Task details:
Retype, word for word, each line between the lines holding "Screen dimensions: 658x460" and "This screenshot has width=582, height=296.", inclusive, and leave the rest of the data alone.

Saved data entries:
________________________

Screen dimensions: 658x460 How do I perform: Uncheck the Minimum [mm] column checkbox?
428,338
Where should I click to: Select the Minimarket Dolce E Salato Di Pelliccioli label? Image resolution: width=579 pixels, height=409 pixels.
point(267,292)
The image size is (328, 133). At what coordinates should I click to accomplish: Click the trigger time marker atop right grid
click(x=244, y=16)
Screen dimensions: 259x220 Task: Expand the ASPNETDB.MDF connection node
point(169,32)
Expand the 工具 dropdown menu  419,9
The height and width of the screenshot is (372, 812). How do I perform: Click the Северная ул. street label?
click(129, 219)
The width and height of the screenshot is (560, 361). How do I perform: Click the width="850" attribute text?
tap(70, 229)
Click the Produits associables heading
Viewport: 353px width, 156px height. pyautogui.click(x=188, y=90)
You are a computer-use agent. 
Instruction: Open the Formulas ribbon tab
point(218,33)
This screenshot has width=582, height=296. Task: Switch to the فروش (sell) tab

________________________

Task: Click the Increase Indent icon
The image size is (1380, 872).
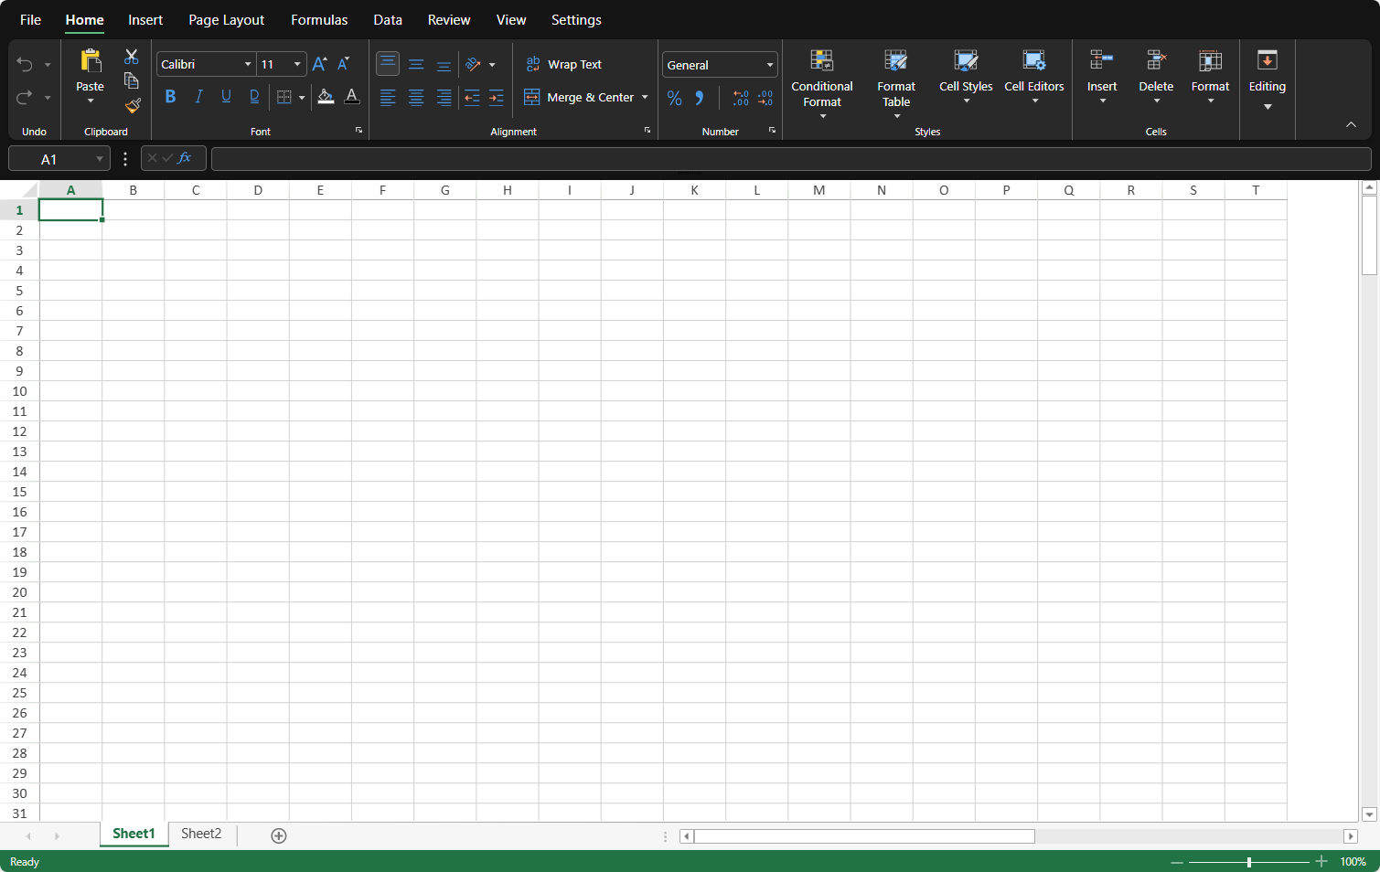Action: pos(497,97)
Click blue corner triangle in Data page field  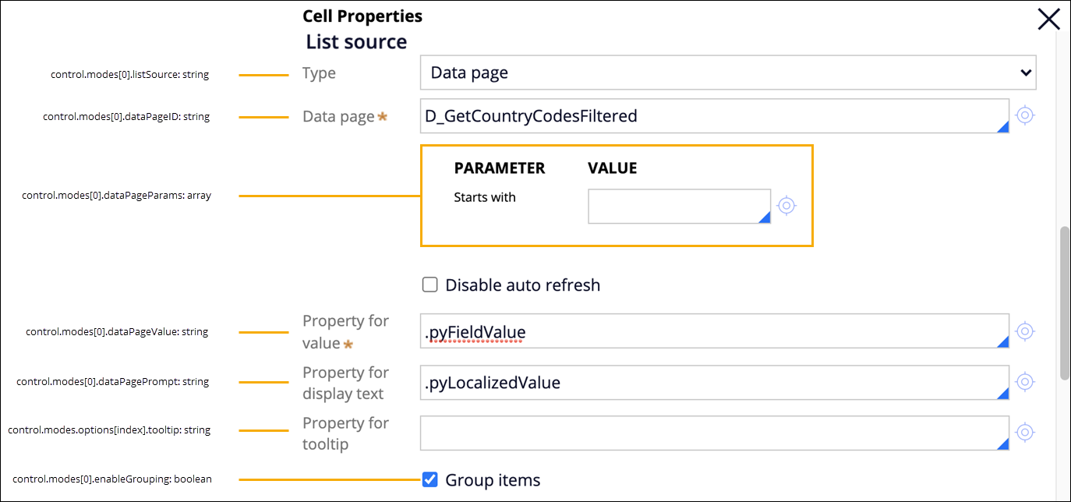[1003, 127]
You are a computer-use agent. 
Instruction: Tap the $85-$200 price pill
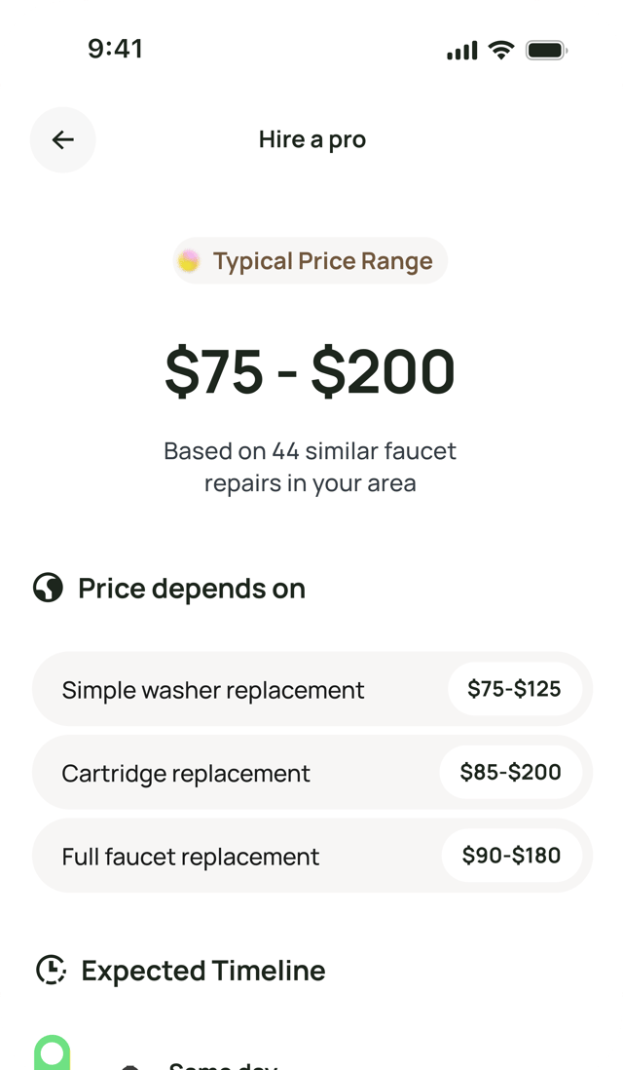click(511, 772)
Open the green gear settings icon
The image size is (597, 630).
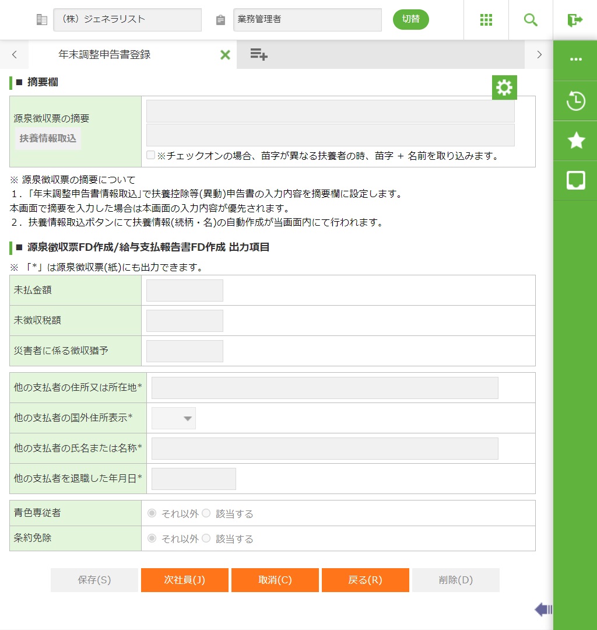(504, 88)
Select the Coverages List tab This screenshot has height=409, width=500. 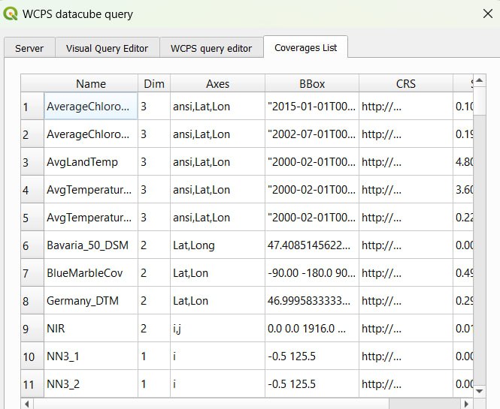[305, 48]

________________________

Response to this task:
Screen dimensions: 658x460 How do I perform: Uncheck the Minimum [mm] column checkbox?
428,338
Where should I click to: Select the Minimarket Dolce E Salato Di Pelliccioli label? Image resolution: width=579 pixels, height=409 pixels.
point(267,292)
The image size is (328, 133). At what coordinates should I click to accomplish: Click the trigger time marker atop right grid
click(x=244, y=16)
Screen dimensions: 259x220 Task: Expand the ASPNETDB.MDF connection node
point(169,32)
Expand the 工具 dropdown menu  419,9
The height and width of the screenshot is (372, 812). How do I perform: Click the Северная ул. street label?
click(129, 219)
The width and height of the screenshot is (560, 361). How do I perform: Click the width="850" attribute text?
tap(70, 229)
Click the Produits associables heading
Viewport: 353px width, 156px height. pyautogui.click(x=188, y=90)
You are a computer-use agent. 
Instruction: Open the Formulas ribbon tab
point(218,33)
This screenshot has width=582, height=296. Task: Switch to the فروش (sell) tab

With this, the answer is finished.